*Task prompt*: Figure out how many lines in the records below hold the string "screenshot". That number alone is the answer.

Data Start Marker

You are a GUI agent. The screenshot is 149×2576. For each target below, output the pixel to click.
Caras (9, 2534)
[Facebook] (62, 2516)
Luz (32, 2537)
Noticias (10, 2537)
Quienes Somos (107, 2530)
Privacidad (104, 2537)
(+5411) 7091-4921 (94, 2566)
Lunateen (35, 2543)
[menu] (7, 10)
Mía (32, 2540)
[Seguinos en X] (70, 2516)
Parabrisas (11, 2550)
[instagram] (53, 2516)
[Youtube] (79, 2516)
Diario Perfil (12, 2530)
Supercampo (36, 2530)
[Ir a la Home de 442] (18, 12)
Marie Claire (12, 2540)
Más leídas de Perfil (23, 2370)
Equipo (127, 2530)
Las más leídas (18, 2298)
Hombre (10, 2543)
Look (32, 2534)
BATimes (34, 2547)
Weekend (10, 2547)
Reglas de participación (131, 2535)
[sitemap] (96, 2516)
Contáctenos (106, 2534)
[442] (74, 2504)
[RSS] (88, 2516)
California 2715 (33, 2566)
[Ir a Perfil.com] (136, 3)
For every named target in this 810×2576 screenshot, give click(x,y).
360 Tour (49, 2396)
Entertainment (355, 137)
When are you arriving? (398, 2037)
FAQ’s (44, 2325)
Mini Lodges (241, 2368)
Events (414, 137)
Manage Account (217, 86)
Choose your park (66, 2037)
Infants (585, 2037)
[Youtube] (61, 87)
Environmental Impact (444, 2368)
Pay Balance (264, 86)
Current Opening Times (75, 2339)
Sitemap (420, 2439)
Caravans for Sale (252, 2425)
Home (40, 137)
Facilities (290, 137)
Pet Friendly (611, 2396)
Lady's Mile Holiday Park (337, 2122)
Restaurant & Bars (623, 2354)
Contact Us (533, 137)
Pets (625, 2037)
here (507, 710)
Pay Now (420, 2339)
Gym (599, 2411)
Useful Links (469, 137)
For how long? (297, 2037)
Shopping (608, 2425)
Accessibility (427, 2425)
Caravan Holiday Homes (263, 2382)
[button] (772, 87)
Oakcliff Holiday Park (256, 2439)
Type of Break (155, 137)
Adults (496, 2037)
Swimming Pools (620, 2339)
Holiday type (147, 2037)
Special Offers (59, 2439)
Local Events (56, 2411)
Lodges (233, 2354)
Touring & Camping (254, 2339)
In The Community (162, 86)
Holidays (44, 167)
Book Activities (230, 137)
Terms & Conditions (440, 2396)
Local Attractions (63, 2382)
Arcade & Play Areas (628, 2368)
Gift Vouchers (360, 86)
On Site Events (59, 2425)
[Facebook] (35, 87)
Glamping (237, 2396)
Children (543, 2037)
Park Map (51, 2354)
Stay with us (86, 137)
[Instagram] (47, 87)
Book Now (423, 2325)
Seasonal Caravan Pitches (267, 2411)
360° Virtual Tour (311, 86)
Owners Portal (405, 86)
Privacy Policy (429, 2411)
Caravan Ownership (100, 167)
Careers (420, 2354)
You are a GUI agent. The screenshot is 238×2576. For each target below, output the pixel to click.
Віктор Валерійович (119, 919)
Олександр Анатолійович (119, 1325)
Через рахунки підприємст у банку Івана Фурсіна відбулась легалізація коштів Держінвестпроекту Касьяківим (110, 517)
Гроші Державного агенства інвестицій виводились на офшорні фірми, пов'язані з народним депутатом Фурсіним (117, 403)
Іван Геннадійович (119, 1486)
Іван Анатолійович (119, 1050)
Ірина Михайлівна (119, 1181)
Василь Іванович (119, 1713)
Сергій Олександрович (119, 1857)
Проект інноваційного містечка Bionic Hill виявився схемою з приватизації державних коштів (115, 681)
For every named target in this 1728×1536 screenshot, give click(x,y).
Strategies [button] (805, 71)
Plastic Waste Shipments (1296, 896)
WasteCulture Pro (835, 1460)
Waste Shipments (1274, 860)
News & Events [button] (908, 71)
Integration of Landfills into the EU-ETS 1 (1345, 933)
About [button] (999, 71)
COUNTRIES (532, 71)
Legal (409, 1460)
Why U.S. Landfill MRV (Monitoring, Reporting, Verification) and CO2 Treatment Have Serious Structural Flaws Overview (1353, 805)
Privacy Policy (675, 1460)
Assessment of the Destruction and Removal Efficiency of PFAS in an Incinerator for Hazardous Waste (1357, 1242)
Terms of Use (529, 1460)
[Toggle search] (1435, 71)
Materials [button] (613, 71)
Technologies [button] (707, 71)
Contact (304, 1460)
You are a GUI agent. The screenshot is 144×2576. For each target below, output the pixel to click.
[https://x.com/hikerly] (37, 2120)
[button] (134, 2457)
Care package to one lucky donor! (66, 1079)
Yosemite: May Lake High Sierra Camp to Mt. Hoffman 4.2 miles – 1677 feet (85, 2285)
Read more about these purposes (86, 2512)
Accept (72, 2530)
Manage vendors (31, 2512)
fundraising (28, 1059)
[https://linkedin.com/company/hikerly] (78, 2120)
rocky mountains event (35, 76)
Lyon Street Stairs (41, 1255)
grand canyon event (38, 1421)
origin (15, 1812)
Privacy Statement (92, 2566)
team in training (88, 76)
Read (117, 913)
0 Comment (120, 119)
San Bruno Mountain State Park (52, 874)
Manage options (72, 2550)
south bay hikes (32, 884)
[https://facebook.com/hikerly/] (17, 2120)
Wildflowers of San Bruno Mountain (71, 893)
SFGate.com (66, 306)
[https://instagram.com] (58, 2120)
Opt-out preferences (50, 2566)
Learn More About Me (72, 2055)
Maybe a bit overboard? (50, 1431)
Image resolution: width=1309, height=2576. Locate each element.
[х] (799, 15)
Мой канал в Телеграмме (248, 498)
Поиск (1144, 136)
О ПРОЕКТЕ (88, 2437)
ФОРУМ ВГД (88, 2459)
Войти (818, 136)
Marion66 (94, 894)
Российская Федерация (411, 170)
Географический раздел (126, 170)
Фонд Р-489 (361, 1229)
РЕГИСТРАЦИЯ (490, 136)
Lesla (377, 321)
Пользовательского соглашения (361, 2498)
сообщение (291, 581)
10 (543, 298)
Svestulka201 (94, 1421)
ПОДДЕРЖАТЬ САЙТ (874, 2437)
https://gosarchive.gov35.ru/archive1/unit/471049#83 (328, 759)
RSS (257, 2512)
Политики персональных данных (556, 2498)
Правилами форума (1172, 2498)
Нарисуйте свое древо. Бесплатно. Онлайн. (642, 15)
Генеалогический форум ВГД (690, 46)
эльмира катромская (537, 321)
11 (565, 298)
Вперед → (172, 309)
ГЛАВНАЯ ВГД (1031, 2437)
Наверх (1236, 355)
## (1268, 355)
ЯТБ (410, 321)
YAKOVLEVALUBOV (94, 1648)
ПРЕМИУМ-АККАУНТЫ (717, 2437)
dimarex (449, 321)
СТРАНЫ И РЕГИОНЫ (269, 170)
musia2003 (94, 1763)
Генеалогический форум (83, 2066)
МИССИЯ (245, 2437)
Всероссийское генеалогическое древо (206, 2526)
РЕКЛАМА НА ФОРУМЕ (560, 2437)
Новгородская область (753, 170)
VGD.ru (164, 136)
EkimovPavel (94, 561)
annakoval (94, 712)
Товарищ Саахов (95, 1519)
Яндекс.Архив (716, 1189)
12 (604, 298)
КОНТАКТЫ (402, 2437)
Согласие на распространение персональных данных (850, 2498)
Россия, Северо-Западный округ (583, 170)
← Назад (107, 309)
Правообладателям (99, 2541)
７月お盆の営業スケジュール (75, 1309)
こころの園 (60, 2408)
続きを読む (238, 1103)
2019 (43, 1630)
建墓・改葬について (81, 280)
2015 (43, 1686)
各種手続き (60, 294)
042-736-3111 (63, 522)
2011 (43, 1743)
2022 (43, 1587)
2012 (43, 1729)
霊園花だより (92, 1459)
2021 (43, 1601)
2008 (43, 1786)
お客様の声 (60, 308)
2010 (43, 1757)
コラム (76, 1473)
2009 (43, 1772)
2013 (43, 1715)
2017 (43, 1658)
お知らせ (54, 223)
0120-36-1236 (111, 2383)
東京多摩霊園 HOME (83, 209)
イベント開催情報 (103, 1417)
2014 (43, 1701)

Data End Marker

*Written reply*: 5